El nuevo uniforme empieza fuera de la cancha
Existe un momento que antes no tenía ninguna importancia: la llegada al estadio. Hoy, sin embargo, es uno de los contenidos más consumidos en redes sociales. Las cámaras ya no buscan únicamente quien será titular. La entrada al estadio funciona como una auténtica alfombra roja. Lo mismo ocurre cuando los jugadores aterrizan para disputar un Mundial o una Eurocopa. Las imágenes recorren el planeta antes incluso de que comience el partido.

Las marcas entendieron que ese recorrido genera millones de impresiones gratuitas, principalmente en redes sociales.
Cuando el cuidado dejó de ser un tabú
Quizá el cambio más profundo no sea comercial sino cultural.

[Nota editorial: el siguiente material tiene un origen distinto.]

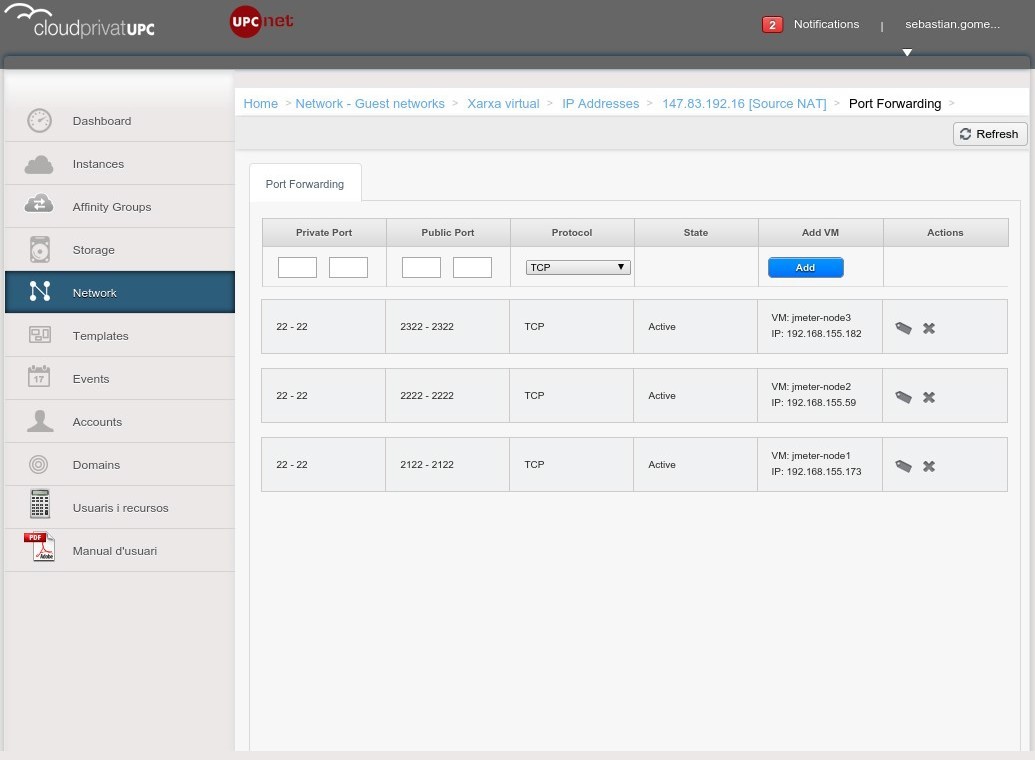Click the Refresh button
1035x760 pixels.
tap(989, 134)
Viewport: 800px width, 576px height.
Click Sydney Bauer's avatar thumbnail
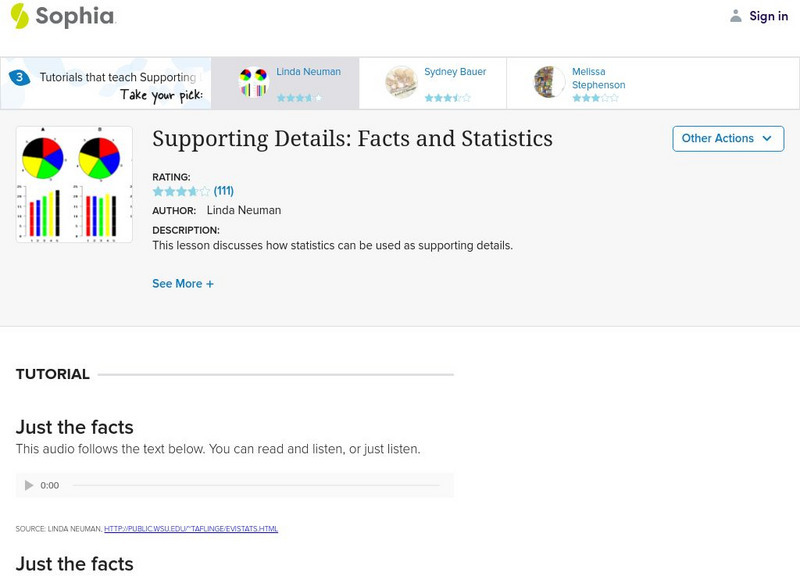401,82
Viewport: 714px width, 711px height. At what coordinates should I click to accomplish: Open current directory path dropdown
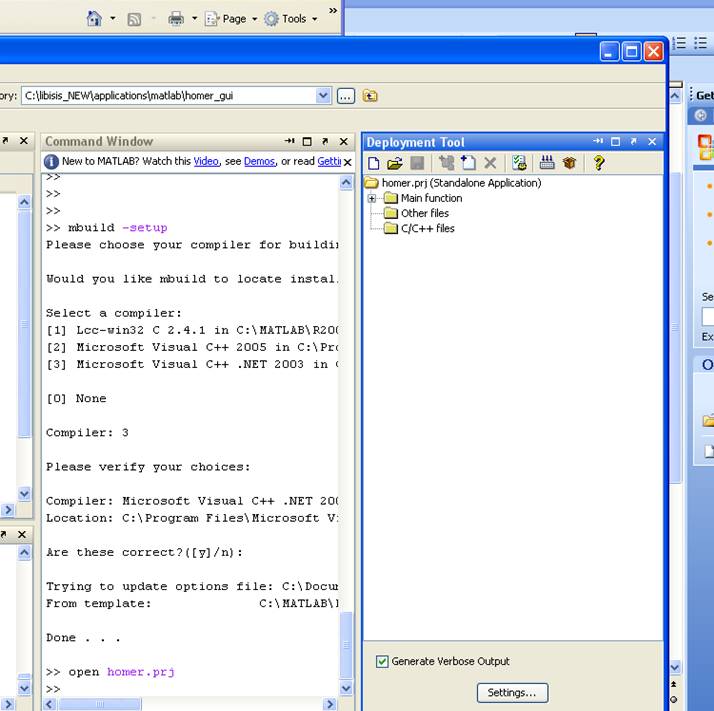(323, 96)
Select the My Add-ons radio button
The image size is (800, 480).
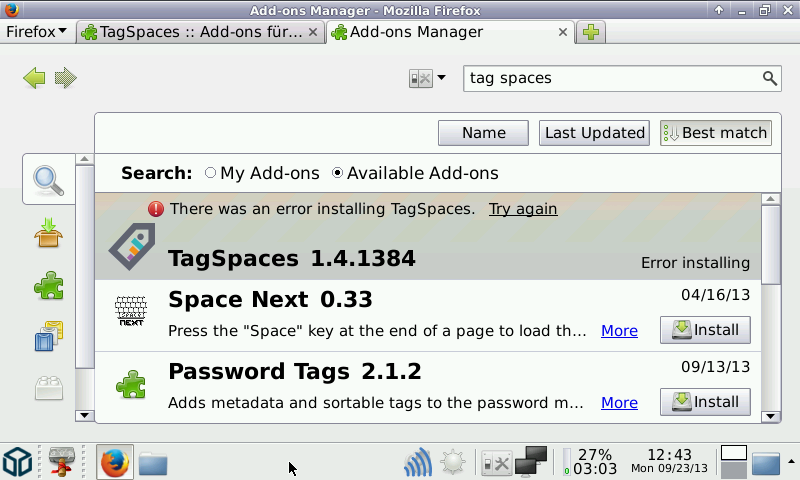coord(210,173)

La preocupación por la ropa, el cuidado de la piel, los accesorios o el interés por la moda podían interpretarse como signos de frivolidad o incluso ponerse en duda desde prejuicios sobre la masculinidad. Hoy esa lógica perdió fuerza.
Las nuevas generaciones crecieron consumiendo redes sociales donde la imagen forma parte de la identidad personal. Para un futbolista de 22 años, elegir un buen look resulta tan natural como entrenar o seguir una dieta. El cuidado estético dejó de entenderse como un territorio sólo femenino para convertirse en una extensión del profesionalismo. Verse bien también comunica disciplina, éxito y ambición.
Si existe un ejemplo de jugador que cambió definitivamente esta conversación fue David Beckham. Mucho antes de que las colaboraciones entre moda y deporte fueran habituales, Beckham entendió que podía construir una marca personal a partir de su imagen. Cambiaba de peinado constantemente, aparecía en campañas de moda, utilizaba joyería, experimentaba con la sastrería y colaboraba con grandes firmas cuando todavía muchos cuestionaban esas decisiones.
Entonces fue criticado por «demasiado fashion». Hoy esa estética es prácticamente el estándar. Lo que entonces parecía extravagante terminó siendo visionario.

La generación que ya nació siendo marca
Jugadores como Jude Bellingham, Erling Haaland, Vinícius Jr. o Lamine Yamal crecieron en un ecosistema completamente distinto. No separan el deporte de la comunicación. Entienden que un look viral puede generar conversación global. Que una colaboración con una casa de lujo fortalece su posicionamiento. Que un estilista forma parte del equipo, igual que un preparador físico. La marca personal dejó de construirse únicamente con goles, ahora también se diseña con narrativas visuales.

Entonces nos podemos preguntar: ¿moda o estrategia empresarial?
Desde la sociología del consumo, este fenómeno responde a un cambio más amplio. El lujo ya no vende solamente objetos, vende pertenencia. Comprar el mismo bolso o la misma chaqueta que lleva un futbolista permite al consumidor sentirse parte de un estilo de vida aspiracional.
Pierre Bourdieu sostenía que el gusto funciona como un mecanismo de diferenciación social. Hoy las maisons hacen colaboraciones con futbolistas, precisamente porque encarnan una nueva forma de prestigio: son cercanos, globales y admirados por públicos que antes estaban alejados de la alta moda.